Work instructions: Turn the lines of the data below, from the line containing "Open the Store" through the end of the data, inclusive, into a numbered list, leaving out blank lines.

Data for processing:
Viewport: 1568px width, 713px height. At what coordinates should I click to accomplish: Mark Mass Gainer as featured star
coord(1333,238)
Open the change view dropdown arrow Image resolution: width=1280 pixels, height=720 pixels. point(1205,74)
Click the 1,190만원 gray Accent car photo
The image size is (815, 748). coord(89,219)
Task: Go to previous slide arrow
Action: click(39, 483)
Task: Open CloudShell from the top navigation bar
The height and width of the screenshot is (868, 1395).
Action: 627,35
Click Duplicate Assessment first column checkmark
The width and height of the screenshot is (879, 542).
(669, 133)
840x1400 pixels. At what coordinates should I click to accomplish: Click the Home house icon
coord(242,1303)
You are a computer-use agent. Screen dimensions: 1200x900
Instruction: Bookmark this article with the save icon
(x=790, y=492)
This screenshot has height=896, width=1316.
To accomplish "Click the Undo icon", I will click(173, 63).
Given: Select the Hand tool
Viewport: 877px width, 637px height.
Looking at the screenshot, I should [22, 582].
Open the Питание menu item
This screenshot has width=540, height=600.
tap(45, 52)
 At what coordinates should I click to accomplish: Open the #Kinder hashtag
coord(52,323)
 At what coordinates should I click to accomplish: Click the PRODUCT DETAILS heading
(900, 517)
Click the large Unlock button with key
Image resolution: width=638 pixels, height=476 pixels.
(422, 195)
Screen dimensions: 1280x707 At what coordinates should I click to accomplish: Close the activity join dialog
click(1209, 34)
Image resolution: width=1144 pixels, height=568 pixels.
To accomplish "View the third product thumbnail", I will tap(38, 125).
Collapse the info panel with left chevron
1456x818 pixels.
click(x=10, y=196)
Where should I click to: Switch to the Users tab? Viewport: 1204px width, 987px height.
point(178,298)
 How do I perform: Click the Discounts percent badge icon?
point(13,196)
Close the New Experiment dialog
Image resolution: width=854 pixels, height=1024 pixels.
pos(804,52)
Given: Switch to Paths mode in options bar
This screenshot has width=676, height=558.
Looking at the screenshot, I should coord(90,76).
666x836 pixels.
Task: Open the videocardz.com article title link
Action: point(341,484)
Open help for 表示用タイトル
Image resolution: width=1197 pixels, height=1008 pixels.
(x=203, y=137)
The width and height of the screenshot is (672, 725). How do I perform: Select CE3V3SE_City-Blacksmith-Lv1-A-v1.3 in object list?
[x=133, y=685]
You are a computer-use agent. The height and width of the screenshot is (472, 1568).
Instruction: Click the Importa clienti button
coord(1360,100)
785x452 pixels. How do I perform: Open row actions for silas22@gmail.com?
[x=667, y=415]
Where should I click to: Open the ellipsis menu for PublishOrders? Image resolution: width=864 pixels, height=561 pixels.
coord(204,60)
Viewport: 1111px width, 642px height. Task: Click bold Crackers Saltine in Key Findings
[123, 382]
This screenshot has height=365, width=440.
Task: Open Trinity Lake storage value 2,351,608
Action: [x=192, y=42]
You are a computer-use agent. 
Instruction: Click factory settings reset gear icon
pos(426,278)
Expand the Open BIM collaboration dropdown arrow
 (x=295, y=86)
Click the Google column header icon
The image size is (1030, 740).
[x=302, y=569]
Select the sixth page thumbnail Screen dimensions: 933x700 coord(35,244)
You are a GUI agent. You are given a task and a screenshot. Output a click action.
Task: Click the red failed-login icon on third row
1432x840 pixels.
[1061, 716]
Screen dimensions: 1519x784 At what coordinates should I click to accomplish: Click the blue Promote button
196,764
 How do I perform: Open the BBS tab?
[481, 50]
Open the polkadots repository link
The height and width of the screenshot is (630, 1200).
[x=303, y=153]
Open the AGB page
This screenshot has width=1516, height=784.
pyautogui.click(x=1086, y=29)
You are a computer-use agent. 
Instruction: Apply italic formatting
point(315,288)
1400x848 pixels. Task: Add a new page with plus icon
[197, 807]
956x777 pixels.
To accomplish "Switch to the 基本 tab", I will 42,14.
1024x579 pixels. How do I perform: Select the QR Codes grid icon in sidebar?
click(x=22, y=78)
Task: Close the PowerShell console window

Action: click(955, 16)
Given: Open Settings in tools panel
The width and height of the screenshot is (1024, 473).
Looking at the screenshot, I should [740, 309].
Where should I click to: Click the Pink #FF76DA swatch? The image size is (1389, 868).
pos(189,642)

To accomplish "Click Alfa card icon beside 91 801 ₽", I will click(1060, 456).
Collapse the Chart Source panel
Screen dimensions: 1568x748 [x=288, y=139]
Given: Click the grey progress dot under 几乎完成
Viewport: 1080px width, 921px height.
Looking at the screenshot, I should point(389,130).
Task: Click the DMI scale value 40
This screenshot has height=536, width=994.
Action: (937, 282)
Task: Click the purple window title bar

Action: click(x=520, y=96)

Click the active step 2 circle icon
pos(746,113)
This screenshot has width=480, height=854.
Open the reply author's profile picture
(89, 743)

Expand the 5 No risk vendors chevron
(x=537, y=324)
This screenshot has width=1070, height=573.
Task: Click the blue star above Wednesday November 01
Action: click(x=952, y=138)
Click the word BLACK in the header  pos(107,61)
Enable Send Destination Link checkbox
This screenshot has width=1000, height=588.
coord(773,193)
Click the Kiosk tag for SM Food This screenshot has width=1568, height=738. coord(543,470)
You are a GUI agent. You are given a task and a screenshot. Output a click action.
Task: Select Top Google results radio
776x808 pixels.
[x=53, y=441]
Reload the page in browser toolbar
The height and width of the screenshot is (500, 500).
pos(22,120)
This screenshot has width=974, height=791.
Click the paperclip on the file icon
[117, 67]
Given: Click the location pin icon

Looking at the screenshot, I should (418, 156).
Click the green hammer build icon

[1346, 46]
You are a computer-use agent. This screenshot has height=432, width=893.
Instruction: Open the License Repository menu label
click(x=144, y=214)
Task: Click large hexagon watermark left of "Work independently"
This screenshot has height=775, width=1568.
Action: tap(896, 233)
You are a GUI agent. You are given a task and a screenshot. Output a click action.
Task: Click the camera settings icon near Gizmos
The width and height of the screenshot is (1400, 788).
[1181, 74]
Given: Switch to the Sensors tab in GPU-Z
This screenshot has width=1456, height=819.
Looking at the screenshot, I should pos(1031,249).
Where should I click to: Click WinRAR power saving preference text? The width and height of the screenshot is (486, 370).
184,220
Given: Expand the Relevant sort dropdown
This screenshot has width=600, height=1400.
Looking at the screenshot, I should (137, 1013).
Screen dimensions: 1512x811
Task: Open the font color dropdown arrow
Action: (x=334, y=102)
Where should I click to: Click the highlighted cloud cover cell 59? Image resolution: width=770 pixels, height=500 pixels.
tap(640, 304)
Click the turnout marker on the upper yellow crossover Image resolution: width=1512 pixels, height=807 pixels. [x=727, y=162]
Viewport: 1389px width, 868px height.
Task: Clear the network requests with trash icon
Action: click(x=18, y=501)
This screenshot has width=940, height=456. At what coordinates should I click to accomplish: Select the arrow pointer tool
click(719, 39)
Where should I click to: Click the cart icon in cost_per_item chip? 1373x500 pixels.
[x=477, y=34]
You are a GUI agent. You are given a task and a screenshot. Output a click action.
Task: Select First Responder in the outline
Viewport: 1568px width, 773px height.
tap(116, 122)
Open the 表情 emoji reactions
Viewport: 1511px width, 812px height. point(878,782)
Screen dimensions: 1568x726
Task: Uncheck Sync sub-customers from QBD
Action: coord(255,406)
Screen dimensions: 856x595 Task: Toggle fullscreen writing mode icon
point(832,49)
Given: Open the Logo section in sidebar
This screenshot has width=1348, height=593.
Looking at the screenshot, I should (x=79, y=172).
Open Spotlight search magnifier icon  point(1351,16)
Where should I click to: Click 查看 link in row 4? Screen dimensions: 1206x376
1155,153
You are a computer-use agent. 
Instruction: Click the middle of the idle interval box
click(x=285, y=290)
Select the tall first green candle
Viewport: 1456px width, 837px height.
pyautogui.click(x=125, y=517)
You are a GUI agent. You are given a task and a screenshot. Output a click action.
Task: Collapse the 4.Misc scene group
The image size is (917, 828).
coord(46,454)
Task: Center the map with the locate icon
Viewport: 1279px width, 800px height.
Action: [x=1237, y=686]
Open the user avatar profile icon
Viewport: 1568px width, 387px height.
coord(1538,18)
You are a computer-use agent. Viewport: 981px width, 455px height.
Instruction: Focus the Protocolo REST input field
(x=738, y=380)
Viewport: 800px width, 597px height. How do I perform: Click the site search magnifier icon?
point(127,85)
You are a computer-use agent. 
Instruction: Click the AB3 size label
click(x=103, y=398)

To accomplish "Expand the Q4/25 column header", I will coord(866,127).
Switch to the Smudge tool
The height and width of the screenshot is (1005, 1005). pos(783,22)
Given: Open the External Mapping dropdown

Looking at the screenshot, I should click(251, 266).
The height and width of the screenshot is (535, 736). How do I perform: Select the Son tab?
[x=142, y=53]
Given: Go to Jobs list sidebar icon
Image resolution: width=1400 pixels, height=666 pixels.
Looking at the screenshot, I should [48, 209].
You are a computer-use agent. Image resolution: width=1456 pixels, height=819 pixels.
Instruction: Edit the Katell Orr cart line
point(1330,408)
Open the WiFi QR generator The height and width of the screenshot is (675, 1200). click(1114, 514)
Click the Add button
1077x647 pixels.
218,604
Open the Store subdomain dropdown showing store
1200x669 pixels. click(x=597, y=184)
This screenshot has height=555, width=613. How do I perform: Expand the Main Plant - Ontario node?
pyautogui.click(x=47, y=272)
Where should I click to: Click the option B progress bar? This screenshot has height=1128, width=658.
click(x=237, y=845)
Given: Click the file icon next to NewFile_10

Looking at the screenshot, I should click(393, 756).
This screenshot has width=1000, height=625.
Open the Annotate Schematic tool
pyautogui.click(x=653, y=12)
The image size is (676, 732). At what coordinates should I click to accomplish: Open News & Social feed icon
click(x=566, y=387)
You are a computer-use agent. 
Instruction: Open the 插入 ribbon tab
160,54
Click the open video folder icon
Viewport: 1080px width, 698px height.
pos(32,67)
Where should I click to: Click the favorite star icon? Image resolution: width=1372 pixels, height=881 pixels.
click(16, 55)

Result:
1. Open the Store subdomain dropdown showing store
2. 1200x669 pixels. click(x=597, y=184)
3. This screenshot has height=555, width=613. How do I perform: Expand the Main Plant - Ontario node?
4. pyautogui.click(x=47, y=272)
5. Where should I click to: Click the option B progress bar? This screenshot has height=1128, width=658.
6. click(x=237, y=845)
7. Given: Click the file icon next to NewFile_10
8. Looking at the screenshot, I should click(393, 756).
9. This screenshot has width=1000, height=625.
10. Open the Annotate Schematic tool
11. pyautogui.click(x=653, y=12)
12. The image size is (676, 732). At what coordinates should I click to accomplish: Open News & Social feed icon
13. click(x=566, y=387)
14. You are a computer-use agent. 
15. Instruction: Open the 插入 ribbon tab
16. 160,54
17. Click the open video folder icon
18. Viewport: 1080px width, 698px height.
19. pos(32,67)
20. Where should I click to: Click the favorite star icon? Image resolution: width=1372 pixels, height=881 pixels.
21. click(16, 55)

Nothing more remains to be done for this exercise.